[Stored data entries]
○ ○ ○ ○

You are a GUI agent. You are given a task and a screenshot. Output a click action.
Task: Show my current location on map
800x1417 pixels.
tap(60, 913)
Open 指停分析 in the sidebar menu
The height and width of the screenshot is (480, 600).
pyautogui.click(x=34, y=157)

○ ○ ○ ○

**Aim of the exercise**
From the line containing "Task: Show my current location on map" down to the last line of the data, transcribe every line exactly; nothing else should appear.

**Answer for the task**
Task: Show my current location on map
800x1417 pixels.
tap(60, 913)
Open 指停分析 in the sidebar menu
The height and width of the screenshot is (480, 600).
pyautogui.click(x=34, y=157)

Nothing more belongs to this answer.